→ **EXERCISE MATERIAL**:

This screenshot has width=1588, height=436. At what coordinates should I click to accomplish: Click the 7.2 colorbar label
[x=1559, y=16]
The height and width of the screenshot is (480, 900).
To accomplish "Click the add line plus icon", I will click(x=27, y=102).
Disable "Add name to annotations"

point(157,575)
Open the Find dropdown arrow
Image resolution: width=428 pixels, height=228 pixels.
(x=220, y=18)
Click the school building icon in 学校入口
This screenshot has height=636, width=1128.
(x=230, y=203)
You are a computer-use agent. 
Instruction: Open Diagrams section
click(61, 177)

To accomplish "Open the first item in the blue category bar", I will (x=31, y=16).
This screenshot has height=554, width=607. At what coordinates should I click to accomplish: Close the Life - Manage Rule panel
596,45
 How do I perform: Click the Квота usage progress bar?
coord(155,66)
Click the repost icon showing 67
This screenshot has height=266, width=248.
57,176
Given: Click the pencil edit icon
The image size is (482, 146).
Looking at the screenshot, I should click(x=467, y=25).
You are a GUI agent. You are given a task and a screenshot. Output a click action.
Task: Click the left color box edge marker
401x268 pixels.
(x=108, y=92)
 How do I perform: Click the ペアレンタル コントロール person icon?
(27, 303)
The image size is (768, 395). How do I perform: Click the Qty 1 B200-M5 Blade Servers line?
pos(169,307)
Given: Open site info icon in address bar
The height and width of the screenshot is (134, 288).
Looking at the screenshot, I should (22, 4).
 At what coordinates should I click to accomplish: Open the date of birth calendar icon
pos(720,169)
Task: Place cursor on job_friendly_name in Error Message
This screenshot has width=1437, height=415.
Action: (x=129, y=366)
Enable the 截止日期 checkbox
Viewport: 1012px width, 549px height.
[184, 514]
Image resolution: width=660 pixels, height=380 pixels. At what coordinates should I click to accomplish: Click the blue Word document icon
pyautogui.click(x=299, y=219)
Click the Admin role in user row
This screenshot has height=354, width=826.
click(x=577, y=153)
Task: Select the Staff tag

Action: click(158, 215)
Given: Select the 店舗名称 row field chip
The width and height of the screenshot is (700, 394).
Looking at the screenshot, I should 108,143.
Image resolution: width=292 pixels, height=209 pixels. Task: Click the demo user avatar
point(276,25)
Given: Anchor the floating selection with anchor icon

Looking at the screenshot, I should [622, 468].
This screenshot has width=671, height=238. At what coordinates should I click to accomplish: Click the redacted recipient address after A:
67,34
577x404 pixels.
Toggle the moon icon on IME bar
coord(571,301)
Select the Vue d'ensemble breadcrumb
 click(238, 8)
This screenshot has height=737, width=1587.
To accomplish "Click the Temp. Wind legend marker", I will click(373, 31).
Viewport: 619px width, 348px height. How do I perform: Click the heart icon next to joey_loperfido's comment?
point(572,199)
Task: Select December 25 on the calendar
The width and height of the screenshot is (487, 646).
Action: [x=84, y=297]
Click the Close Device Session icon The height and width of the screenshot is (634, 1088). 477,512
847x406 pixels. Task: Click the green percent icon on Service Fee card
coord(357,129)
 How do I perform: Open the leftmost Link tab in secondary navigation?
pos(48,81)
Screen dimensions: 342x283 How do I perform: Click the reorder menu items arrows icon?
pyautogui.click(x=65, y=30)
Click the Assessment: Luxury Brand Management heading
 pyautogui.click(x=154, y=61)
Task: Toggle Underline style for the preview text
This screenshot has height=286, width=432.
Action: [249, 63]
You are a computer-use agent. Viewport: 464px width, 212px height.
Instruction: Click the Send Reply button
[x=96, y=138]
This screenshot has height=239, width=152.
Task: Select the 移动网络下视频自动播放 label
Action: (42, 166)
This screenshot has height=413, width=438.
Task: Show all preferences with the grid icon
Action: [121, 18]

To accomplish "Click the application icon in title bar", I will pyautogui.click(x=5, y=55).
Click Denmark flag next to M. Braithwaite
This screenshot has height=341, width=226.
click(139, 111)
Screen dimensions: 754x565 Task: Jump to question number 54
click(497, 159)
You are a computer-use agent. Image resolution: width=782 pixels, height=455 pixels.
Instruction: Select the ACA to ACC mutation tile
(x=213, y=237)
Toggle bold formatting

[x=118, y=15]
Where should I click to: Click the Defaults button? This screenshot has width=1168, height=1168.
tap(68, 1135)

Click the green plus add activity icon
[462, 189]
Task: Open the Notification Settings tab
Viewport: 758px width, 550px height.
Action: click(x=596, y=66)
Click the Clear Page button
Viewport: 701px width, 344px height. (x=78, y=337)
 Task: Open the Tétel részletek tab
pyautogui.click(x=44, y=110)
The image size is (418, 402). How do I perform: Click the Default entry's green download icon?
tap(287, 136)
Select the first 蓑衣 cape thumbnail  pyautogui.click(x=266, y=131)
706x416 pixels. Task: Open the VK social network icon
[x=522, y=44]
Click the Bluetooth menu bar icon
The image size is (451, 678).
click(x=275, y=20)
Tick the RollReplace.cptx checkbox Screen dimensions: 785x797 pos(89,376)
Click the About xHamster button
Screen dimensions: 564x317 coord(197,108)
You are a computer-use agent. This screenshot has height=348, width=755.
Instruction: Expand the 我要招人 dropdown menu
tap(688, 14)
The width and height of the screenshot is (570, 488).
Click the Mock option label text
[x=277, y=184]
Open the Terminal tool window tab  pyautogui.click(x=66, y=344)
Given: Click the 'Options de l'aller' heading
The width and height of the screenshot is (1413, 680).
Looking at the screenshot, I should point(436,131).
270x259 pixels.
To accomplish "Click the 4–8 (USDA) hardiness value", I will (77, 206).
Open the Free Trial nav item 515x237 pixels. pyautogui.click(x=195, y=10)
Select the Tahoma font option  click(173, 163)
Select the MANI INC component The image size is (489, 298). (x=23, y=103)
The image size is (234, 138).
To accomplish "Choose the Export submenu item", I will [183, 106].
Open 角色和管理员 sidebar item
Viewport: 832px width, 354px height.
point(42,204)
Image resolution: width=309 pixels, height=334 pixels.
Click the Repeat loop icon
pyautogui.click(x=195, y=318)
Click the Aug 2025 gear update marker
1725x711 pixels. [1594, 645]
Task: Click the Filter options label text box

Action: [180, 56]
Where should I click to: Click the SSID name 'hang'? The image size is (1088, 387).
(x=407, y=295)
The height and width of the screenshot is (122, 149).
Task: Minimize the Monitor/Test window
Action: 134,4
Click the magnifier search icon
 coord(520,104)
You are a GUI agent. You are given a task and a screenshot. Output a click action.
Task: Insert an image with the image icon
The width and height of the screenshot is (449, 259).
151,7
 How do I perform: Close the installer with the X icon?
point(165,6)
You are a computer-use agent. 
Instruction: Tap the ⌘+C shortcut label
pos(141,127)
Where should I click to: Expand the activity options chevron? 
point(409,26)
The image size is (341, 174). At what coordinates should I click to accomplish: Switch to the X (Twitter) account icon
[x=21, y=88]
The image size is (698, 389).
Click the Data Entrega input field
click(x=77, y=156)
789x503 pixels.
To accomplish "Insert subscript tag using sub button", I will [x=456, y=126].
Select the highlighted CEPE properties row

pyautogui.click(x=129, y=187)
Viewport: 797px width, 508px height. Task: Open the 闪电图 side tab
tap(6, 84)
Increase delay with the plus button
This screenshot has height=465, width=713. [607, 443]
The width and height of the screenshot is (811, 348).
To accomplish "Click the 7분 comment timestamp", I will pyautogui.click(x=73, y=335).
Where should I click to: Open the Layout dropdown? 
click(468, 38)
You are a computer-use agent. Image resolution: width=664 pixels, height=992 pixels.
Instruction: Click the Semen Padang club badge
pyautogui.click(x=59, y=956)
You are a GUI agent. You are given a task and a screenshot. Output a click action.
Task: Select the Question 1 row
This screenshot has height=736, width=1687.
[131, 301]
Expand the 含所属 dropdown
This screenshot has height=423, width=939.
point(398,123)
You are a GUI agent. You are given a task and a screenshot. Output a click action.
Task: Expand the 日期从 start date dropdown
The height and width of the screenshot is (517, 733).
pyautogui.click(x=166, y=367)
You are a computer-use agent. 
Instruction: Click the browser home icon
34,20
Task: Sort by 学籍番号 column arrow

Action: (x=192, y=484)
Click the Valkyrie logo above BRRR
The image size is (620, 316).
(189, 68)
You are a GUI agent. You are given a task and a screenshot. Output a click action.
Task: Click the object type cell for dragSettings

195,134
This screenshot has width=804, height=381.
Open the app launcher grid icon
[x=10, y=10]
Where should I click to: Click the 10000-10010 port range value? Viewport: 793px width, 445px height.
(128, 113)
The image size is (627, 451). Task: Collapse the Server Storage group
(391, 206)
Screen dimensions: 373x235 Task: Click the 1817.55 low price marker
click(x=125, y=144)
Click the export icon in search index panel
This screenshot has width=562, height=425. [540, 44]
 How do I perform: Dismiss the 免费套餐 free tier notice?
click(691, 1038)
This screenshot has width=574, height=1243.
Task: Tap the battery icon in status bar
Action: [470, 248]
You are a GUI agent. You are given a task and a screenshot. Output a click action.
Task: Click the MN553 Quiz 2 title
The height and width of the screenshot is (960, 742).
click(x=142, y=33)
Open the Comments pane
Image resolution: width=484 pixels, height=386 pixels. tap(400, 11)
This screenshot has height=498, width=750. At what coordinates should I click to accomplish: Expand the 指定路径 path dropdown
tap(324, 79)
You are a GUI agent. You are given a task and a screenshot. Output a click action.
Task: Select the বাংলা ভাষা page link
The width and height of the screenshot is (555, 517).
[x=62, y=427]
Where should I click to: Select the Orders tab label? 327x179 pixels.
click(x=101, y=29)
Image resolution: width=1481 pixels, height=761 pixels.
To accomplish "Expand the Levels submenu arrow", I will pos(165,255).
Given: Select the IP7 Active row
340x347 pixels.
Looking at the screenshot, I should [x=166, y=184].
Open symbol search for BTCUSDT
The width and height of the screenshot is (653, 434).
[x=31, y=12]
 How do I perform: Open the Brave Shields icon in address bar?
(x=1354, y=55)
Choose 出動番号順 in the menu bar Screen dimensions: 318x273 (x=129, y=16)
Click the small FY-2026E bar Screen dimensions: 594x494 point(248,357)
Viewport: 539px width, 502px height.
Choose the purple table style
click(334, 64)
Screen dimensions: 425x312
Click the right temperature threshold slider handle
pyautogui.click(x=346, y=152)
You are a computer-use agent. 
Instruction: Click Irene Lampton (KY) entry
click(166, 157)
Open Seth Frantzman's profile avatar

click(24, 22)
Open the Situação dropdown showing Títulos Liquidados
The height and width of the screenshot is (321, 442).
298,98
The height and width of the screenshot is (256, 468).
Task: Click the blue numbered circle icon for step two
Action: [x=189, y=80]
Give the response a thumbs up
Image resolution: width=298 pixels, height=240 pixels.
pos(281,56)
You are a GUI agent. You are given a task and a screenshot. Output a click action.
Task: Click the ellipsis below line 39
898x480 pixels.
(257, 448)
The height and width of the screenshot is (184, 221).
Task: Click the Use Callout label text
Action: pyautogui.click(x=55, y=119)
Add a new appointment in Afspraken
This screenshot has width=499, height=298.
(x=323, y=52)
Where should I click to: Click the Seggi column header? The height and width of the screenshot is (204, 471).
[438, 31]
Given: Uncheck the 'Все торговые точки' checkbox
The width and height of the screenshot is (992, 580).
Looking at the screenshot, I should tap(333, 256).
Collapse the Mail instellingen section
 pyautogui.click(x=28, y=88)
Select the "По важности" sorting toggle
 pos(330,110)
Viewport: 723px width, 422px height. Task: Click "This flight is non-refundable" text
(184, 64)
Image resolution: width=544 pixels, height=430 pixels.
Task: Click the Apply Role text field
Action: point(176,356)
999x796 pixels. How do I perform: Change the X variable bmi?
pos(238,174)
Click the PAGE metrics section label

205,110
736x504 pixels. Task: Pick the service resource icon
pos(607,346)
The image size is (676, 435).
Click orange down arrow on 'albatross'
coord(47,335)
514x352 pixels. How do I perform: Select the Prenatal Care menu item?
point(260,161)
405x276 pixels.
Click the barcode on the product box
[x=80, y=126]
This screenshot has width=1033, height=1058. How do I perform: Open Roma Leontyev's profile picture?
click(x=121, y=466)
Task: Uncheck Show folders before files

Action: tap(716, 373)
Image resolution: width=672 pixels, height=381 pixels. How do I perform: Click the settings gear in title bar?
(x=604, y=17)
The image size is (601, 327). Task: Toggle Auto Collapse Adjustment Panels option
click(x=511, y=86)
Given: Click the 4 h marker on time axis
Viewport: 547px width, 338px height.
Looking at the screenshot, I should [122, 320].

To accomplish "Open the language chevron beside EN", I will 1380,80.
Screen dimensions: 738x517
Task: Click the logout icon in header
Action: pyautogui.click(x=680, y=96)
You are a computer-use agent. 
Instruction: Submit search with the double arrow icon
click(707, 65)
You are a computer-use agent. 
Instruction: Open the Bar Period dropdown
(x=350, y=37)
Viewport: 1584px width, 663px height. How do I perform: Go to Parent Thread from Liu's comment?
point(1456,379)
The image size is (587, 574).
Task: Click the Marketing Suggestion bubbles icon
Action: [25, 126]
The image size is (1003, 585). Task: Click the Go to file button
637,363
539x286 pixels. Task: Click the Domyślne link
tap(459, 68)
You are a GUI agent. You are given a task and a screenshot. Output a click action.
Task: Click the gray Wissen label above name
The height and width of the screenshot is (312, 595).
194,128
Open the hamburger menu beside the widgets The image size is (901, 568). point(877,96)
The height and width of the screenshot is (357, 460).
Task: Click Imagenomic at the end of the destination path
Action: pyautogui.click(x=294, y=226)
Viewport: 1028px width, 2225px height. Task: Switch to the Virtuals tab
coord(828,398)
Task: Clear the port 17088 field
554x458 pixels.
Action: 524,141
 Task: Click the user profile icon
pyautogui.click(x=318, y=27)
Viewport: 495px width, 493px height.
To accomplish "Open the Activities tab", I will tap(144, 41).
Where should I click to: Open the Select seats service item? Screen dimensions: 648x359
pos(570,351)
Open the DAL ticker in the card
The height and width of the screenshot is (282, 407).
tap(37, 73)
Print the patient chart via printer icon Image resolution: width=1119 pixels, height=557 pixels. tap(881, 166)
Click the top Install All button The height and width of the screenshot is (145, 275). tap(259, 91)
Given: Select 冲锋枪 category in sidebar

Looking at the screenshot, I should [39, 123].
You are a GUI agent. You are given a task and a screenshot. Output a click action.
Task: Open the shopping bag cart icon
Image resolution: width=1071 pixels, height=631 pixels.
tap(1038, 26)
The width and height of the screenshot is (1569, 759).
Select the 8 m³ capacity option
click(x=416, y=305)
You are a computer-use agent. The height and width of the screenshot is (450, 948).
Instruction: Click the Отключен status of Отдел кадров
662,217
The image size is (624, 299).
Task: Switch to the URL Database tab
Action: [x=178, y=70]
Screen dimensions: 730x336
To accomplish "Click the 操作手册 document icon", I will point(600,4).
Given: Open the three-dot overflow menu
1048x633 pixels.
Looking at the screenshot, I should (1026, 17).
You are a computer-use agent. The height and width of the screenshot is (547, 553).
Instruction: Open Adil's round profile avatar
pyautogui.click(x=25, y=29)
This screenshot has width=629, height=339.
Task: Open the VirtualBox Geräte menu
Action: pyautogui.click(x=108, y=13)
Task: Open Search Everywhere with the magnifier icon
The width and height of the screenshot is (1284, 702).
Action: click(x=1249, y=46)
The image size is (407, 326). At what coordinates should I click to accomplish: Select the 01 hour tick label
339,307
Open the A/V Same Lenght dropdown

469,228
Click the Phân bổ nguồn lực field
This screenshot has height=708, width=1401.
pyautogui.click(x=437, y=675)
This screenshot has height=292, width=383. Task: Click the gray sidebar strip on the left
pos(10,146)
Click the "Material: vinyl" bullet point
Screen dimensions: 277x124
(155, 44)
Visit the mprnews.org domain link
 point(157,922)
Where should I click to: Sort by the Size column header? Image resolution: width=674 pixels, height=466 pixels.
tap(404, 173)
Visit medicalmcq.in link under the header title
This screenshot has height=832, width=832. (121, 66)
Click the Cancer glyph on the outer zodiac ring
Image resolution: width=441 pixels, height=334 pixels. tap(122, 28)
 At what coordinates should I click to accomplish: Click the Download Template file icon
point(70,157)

→ **ACTIVITY**: What is needed is an exact repetition of the lines from the first line of the records through the line containing "Given: Open site info icon in address bar", both ends included, and nothing more.

→ **THE ANSWER**:
This screenshot has width=1588, height=436. At what coordinates should I click to accomplish: Click the 7.2 colorbar label
[x=1559, y=16]
The height and width of the screenshot is (480, 900).
To accomplish "Click the add line plus icon", I will click(x=27, y=102).
Disable "Add name to annotations"

point(157,575)
Open the Find dropdown arrow
Image resolution: width=428 pixels, height=228 pixels.
(x=220, y=18)
Click the school building icon in 学校入口
This screenshot has height=636, width=1128.
(x=230, y=203)
You are a computer-use agent. 
Instruction: Open Diagrams section
click(61, 177)

To accomplish "Open the first item in the blue category bar", I will (x=31, y=16).
This screenshot has height=554, width=607. At what coordinates should I click to accomplish: Close the Life - Manage Rule panel
596,45
 How do I perform: Click the Квота usage progress bar?
coord(155,66)
Click the repost icon showing 67
This screenshot has height=266, width=248.
57,176
Given: Click the pencil edit icon
The image size is (482, 146).
Looking at the screenshot, I should click(x=467, y=25).
You are a GUI agent. You are given a task and a screenshot. Output a click action.
Task: Click the left color box edge marker
401x268 pixels.
(x=108, y=92)
 How do I perform: Click the ペアレンタル コントロール person icon?
(27, 303)
The image size is (768, 395). How do I perform: Click the Qty 1 B200-M5 Blade Servers line?
pos(169,307)
Given: Open site info icon in address bar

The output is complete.